Smith says deeds and not words will overcome skeptics

The new head coach of the Valley Huskers knows he faces an uphill battle turning the team's fortunes around, but he's ready to try.

Adam Smith (middle) brought enthusiasm and expertise to his role as GW Graham's offensive coordinator. His next football challenge comes as head coach of the BC Football Conference Valley Huskers.

Adam Smith (middle) brought enthusiasm and expertise to his role as GW Graham's offensive coordinator. His next football challenge comes as head coach of the BC Football Conference Valley Huskers.

Adam Smith doesn’t blame you if you view him with skepticism.

Why wouldn’t you?

Over the last seven years, his Valley Huskers football team has gone through four coaches. Smith follows in the footsteps of Tyson St. James, who followed in the footsteps of Luke Acheson who followed in the footsteps of Howie Zaron.

None were very successful. Zaron won back to back coach of the year awards in 2007 and 2008, leading the Huskers to a 6-4 record in one of those years. And that was the high water mark.

Smith takes over a team that went 2-7-1 last year, 1-9-0 the year before and 0-10 the two years before that.

“I wish I could give some magic words would make everyone believe it will happen,” Smith said of a 2014 turnaround. “But they won’t believe it until we do something. We need to prove ourselves and there’s no magic formula.”

That said, Smith is determined to do some things differently, and it starts with recruiting.

Over the past few years, the Husker sales pitch has been, ‘You won’t see the field with a top team like Nanaimo or Langley. Come here and you’ll play.’ And maybe, when you’ve got no other cards to play, that’s the pitch you need to use.

But when you really examine it, it’s a loser’s pitch.

“To me, it was completely wrong the way we’ve been doing recruiting, that and going after these ‘white unicorn’ players who weren’t going to come here,” Smith said bluntly. “My approach is to find guys from winning programs who know how to win and want to be a part of this. Winning is a culture and an attitude. I’m looking for guys who are diamonds in the rough, guys who maybe were average/role players on provincial championship teams. But they come from winning programs and know how to win.”

Smith has energy and enthusiasm to spare, and his own football resume is peppered with winning programs.

Five provincial championship appearances at the high school level, with two championships. He was the offensive coordinator for GW Graham’s junior team as they beat the Ballenas Whalers in the AA title game last November.

He’s also spent the past few summers helping out with the NCAA’s Texas Tech Red Raiders, a team noted for running a successful spread offence. Asked to describe his coaching philosophy, Smith throws out two words.

High.
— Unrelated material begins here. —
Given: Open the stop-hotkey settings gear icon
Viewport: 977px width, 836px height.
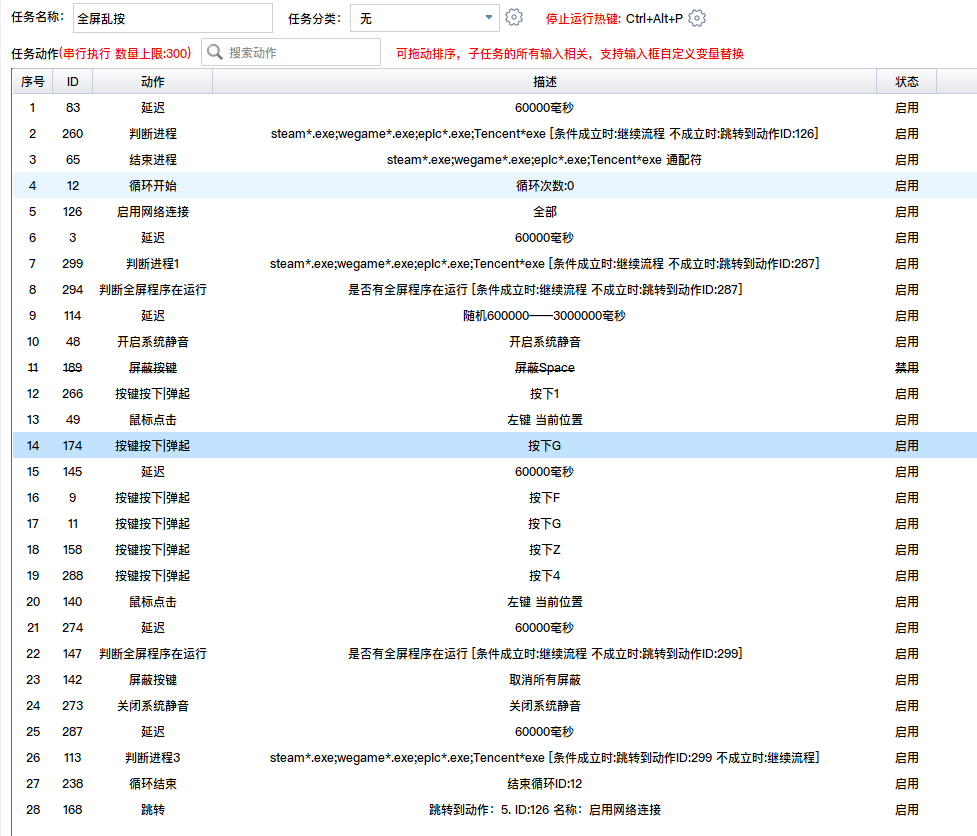Looking at the screenshot, I should [x=698, y=18].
Octane.

“I’m a high-energy guy, the teams I’ve coached have always been the most high-energy teams and they’ve always won,” he said. “The way you do things as a coach will rub off on a team. We want to play quick and aggressive. The spread offence should play well in this league, and we’ve got to be more aggressive on defence. Most of all, I want what we do to be fun.”

Smith will be helped by a revamped off-the-field structure. With the hiring of Mo Agagnier as the team’s first-ever general manager, Smith hopes he won’t have to deal with all of the off-the-field distractions past coaches were saddled with.

“I made some requests, and without seeing those requests made I didn’t want to step in,” Smith said. “Mo will be our voice to the board of directors on things that affect football, and he’s got tons of experience. One of the most important things is to let the coaching staff do what we do and then back us up.”

When Smith surveys the local football landscape, he sees tremendous success at the community and high-school levels. His main motivation in taking a job most would shy away from is extending that success to the junior ranks.

“I would be nice to have a place for the kids we’re developing in the community and high school leagues to play and reach their dreams,” he mused. “This community has supported this team, and this team hasn’t given as much back. It’s time we gave them something to be proud of.”